The Clash of Faiths and Empires in Eastern Europe
In the east, the most contentious border divided Christian Europe from the Islamic realm of the Ottoman Turks. Recovering quickly from their defeat at Lepanto in 1571, the Ottomans continued their attacks, seizing Venetian-held Cyprus in 1573. In the Balkans, rather than forcibly converting their Christian subjects to Islam, the Turks allowed them to cling to the Greek Orthodox faith. They welcomed Jews expelled from Spain, and Jews soon made up 10 percent of the population of Istanbul.
The Muscovite tsars officially protected the Russian Orthodox church, which faced no competition within Russian lands.
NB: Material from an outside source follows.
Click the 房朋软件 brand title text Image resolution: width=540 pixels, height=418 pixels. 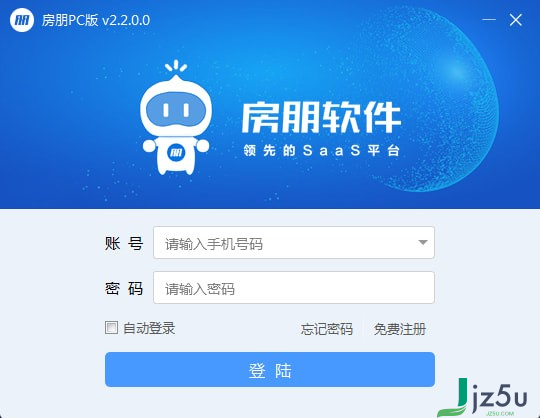[x=321, y=117]
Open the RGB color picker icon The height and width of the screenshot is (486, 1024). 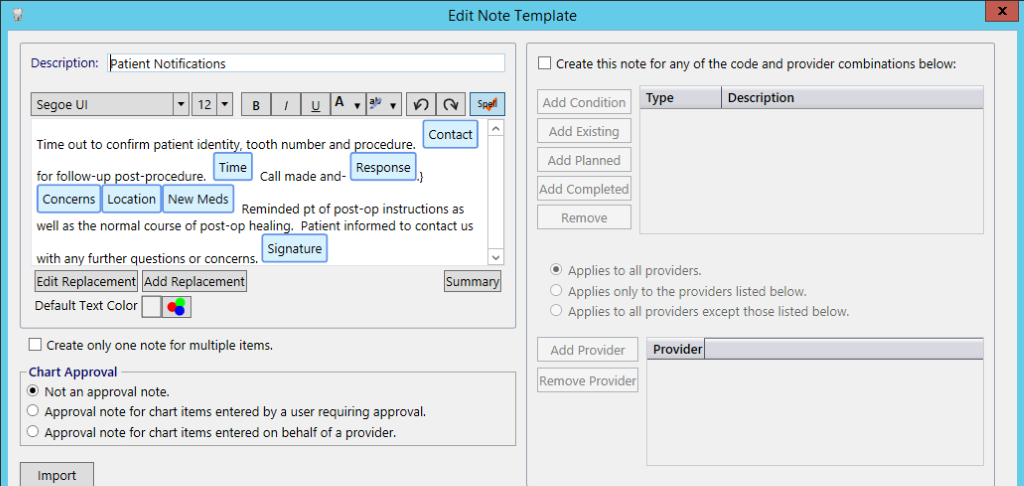click(176, 306)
Building on the base laid by his grandfather Ivan III, Tsar Ivan IV (r. 1533–1584) stopped at nothing in his endeavor to make Muscovy (the grand duchy centered on Moscow) the heart of a mighty Russian empire. Given to unpredictable fits of rage, Ivan murdered his own son with an iron rod during a quarrel. His epithet “the Terrible” reflects not only the terror he unleashed but also the awesome impression he evoked. Cunning and cruel, Ivan came to embody barbarism in the eyes of Westerners.
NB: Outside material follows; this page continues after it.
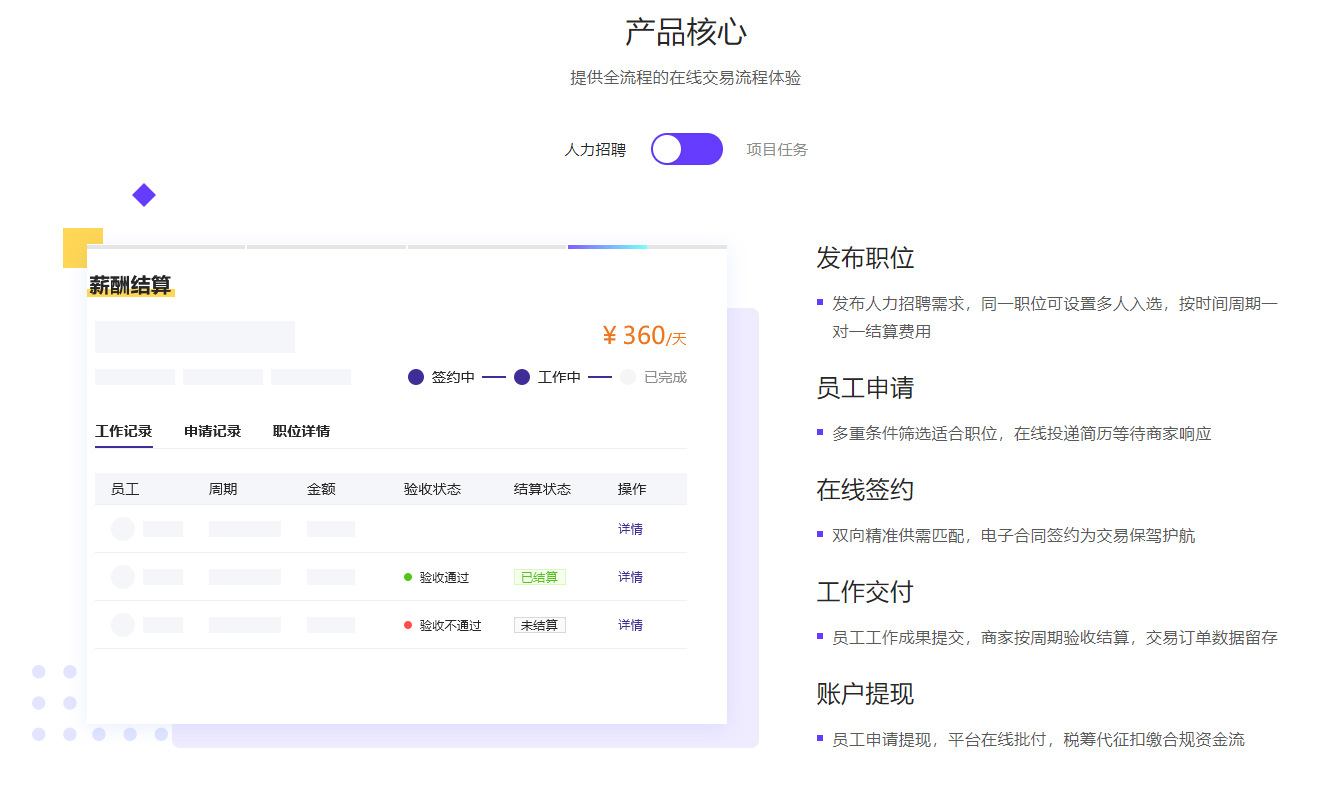Click the highlighted purple progress bar segment
1323x788 pixels.
pyautogui.click(x=607, y=246)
REVIEW QUESTION How did state power depend on religious unity at the end of the sixteenth century and start of the seventeenth?
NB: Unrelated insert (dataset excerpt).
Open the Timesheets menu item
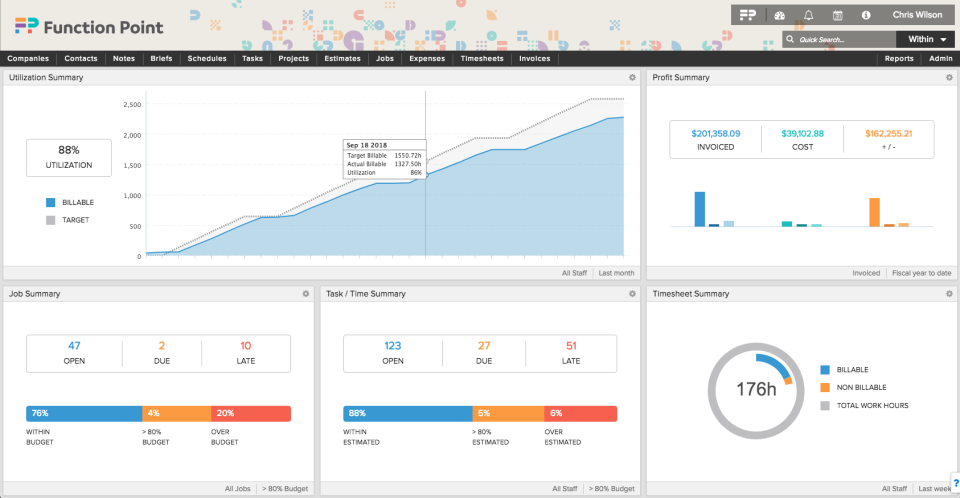click(482, 59)
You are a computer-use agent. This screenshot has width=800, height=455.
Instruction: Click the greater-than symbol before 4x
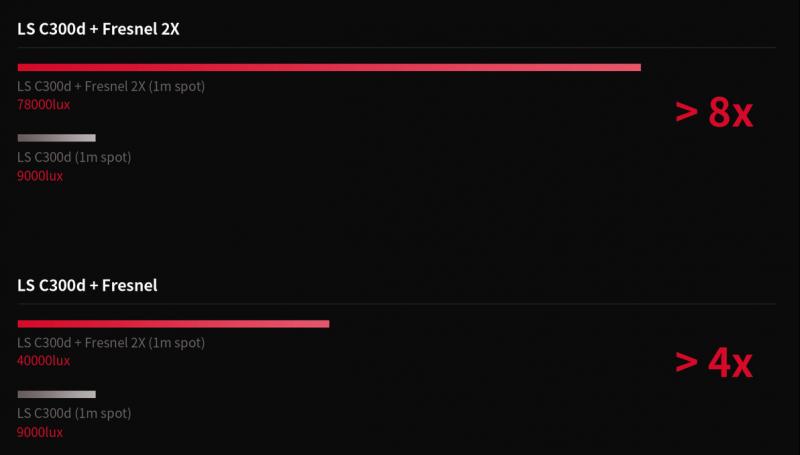pos(687,362)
Ivan initiated Russian expansion eastward into Siberia, but two formidable foes blocked his plans for expansion westward: Sweden (which then included much of present-day Finland) and Poland-Lithuania. Poland and the grand duchy of Lithuania united into a single commonwealth in 1569 and controlled an extensive territory. After Ivan IV died in 1584, a terrible period of chaos known as the Time of Troubles ensued, during which the king of Poland-Lithuania tried to put his son on the Russian throne. In 1613, an army of nobles, townspeople, and peasants finally expelled the intruders and put on the throne a nobleman, Michael Romanov (r. 1613–1645), who established an enduring new dynasty.